TASK OBJECTIVE: Copy out everything from the first of the lines below down to the line containing "ENG (1021, 89)", requests included, and shift each coordinate in the answers by adding 24 to both of its numbers.
+ + + + + + +
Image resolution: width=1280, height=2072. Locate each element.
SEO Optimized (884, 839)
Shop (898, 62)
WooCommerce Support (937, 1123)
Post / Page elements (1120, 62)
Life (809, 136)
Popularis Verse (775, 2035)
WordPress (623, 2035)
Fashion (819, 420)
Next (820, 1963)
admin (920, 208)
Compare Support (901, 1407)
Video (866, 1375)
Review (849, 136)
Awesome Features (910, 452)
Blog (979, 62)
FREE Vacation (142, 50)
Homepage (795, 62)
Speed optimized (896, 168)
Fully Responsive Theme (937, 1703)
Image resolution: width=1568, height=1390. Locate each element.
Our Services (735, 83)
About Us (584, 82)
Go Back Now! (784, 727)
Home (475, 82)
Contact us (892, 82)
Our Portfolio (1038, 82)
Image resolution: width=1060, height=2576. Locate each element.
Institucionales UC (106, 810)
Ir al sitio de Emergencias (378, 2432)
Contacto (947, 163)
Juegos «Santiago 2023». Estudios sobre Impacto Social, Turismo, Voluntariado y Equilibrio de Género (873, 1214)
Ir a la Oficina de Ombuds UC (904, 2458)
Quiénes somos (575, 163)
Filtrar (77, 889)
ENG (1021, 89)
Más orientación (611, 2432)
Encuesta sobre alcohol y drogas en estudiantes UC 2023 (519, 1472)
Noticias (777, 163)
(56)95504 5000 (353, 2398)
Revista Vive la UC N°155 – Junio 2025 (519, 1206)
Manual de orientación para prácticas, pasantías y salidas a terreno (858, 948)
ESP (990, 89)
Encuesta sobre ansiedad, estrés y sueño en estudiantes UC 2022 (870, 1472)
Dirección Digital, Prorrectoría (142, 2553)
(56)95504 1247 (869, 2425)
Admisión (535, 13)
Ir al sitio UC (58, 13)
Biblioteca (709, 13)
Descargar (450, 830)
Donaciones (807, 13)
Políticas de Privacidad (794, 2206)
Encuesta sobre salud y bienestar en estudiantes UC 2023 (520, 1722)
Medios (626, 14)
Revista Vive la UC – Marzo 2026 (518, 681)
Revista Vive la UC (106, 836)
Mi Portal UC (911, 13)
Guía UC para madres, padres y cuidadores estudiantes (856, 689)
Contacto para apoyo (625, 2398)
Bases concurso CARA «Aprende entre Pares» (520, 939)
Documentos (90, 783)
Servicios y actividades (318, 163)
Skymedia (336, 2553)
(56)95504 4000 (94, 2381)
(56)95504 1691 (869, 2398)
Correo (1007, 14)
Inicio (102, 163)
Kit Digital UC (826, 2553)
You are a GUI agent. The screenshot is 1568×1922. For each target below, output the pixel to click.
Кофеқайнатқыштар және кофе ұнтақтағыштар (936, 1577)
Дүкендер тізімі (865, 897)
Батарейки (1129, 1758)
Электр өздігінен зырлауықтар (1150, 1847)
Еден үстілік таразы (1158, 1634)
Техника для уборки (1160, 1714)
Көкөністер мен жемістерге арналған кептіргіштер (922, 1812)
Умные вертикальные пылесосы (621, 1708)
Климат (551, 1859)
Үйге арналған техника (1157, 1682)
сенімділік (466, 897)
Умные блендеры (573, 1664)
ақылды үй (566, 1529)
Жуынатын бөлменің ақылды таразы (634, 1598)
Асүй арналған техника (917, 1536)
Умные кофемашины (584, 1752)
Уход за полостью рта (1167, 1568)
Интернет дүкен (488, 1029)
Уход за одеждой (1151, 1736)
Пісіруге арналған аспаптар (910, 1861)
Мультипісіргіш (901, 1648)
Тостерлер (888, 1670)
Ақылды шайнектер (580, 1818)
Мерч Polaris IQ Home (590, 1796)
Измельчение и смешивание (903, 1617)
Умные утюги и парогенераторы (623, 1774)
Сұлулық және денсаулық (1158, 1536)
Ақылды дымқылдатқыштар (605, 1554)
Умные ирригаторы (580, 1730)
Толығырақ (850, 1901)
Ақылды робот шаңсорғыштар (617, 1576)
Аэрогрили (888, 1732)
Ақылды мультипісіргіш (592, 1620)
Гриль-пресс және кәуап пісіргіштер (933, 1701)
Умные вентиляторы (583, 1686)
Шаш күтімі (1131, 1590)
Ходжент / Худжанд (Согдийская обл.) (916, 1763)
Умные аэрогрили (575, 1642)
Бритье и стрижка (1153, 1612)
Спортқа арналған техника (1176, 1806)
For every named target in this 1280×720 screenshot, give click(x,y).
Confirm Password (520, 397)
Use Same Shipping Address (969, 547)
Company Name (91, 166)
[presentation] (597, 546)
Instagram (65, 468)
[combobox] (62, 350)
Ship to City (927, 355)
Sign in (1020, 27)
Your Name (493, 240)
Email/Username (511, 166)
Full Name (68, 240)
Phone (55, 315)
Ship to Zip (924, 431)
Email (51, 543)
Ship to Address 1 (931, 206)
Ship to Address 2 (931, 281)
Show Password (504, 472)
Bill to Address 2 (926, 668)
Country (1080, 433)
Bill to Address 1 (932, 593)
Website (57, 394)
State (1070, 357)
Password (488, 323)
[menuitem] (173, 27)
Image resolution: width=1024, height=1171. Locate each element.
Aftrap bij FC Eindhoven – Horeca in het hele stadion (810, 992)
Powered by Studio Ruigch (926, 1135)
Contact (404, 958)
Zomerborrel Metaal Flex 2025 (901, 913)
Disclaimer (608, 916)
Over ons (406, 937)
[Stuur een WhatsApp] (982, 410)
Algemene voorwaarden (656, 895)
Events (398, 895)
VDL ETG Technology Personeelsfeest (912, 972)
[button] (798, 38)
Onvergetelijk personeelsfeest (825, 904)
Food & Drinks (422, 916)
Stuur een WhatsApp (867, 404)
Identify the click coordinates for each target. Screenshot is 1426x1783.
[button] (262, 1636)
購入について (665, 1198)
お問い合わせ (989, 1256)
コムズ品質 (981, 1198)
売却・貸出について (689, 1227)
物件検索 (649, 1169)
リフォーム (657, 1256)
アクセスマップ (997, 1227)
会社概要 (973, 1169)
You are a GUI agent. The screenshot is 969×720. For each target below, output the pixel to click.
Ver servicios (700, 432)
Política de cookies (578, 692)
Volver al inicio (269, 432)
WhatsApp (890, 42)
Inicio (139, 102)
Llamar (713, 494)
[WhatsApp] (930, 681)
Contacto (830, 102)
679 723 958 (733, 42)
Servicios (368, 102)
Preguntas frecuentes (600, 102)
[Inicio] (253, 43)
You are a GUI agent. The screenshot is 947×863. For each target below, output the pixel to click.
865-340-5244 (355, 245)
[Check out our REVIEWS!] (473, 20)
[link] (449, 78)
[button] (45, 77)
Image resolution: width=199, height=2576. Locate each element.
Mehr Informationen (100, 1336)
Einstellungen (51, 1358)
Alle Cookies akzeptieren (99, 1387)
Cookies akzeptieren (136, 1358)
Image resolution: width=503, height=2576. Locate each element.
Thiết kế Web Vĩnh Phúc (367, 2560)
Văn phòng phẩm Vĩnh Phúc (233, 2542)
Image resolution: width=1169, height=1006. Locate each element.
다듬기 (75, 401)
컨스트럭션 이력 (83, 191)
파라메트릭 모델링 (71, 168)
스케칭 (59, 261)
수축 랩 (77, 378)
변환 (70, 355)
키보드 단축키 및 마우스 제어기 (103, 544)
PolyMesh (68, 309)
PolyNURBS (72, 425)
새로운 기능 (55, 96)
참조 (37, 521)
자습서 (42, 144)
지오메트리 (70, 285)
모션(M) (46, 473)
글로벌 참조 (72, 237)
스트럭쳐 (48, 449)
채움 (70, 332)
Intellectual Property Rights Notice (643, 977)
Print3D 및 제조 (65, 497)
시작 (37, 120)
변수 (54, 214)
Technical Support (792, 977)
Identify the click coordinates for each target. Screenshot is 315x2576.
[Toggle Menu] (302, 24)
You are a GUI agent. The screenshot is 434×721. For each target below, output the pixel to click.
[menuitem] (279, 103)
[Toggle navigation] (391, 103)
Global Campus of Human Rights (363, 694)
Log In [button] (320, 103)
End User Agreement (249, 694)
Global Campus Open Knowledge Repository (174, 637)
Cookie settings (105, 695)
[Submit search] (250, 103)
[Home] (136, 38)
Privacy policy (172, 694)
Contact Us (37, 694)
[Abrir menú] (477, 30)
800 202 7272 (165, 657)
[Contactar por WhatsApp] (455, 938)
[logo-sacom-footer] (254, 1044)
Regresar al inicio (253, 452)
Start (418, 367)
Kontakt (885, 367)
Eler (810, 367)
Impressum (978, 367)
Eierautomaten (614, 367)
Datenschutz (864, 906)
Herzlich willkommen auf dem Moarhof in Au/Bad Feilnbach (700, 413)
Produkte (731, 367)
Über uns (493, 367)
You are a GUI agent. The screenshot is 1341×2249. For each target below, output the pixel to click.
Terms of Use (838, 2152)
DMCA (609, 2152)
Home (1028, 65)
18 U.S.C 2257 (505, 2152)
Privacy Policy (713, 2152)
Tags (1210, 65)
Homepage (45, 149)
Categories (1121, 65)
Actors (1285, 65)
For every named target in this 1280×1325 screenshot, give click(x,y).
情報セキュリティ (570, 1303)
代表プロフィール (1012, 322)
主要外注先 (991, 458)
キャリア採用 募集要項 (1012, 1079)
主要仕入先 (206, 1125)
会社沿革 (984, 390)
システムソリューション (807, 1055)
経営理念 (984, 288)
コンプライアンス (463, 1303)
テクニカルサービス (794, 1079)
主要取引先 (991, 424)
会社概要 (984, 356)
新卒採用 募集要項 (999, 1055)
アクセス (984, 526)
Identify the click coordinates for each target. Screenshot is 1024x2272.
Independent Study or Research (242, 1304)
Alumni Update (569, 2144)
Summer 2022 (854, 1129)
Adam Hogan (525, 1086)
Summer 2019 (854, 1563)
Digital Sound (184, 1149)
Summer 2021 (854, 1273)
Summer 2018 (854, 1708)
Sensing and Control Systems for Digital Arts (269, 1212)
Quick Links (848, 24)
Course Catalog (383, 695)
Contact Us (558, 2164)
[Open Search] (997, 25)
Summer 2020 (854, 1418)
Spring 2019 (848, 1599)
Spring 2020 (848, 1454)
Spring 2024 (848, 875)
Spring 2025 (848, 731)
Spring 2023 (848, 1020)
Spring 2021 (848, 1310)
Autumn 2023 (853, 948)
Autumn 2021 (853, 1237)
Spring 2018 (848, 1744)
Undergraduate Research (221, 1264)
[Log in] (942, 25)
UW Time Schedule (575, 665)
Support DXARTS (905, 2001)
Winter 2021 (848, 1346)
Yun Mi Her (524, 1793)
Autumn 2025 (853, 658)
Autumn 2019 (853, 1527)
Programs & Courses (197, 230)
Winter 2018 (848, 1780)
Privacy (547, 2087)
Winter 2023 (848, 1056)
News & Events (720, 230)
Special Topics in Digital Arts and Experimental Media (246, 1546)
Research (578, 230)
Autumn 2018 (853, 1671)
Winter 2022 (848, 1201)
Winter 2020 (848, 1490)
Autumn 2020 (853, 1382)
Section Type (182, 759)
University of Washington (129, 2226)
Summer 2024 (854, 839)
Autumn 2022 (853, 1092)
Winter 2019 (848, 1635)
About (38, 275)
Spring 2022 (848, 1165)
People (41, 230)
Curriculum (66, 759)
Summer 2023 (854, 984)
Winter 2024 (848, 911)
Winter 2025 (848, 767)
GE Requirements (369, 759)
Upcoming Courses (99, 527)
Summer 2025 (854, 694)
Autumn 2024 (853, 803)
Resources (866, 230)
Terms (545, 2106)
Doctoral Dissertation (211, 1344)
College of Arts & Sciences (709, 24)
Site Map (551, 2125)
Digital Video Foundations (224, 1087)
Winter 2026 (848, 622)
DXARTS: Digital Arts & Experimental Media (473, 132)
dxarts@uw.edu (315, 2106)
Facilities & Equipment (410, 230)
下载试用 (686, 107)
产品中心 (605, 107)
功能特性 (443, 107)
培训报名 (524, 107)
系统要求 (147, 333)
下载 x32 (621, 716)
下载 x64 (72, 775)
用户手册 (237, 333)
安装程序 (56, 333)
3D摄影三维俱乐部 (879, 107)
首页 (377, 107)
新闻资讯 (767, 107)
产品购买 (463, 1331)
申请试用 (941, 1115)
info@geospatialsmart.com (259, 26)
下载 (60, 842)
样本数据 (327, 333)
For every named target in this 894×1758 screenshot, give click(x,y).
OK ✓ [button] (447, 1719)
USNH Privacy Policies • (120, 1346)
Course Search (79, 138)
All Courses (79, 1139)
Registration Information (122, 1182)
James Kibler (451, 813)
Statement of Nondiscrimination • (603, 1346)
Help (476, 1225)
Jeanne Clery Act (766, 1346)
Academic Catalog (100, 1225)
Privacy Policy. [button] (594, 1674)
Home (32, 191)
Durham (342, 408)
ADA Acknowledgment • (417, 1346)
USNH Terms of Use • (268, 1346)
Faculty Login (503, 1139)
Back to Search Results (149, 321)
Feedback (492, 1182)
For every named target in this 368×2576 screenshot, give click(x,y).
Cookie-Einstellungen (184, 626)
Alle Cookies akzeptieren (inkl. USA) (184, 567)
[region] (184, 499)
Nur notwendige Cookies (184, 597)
+ + + + + + +
SOLUTION FOR THIS EXERCISE:
Image resolution: width=1280, height=2072. Locate each element.
SEO Optimized (908, 863)
Shop (922, 86)
WooCommerce Support (961, 1147)
Post / Page elements (1144, 86)
Life (833, 160)
Popularis Verse (799, 2059)
WordPress (647, 2059)
Fashion (843, 444)
Next (844, 1987)
admin (944, 232)
Compare Support (925, 1431)
Video (890, 1399)
Review (873, 160)
Awesome Features (934, 476)
Blog (1003, 86)
FREE Vacation (166, 74)
Homepage (819, 86)
Speed optimized (920, 192)
Fully Responsive Theme (961, 1727)
Image resolution: width=1568, height=1390. Locate each element.
Our Services (759, 107)
About Us (608, 106)
Go Back Now! (808, 751)
Home (499, 106)
Contact us (916, 106)
Our Portfolio (1062, 106)
Image resolution: width=1060, height=2576. Locate each element.
Institucionales UC (130, 834)
Ir al sitio de Emergencias (402, 2456)
Contacto (971, 187)
Juegos «Santiago 2023». Estudios sobre Impacto Social, Turismo, Voluntariado y Equilibrio de Género (897, 1238)
Ir a la Oficina de Ombuds UC (928, 2482)
Quiénes somos (599, 187)
Filtrar (101, 913)
ENG (1045, 113)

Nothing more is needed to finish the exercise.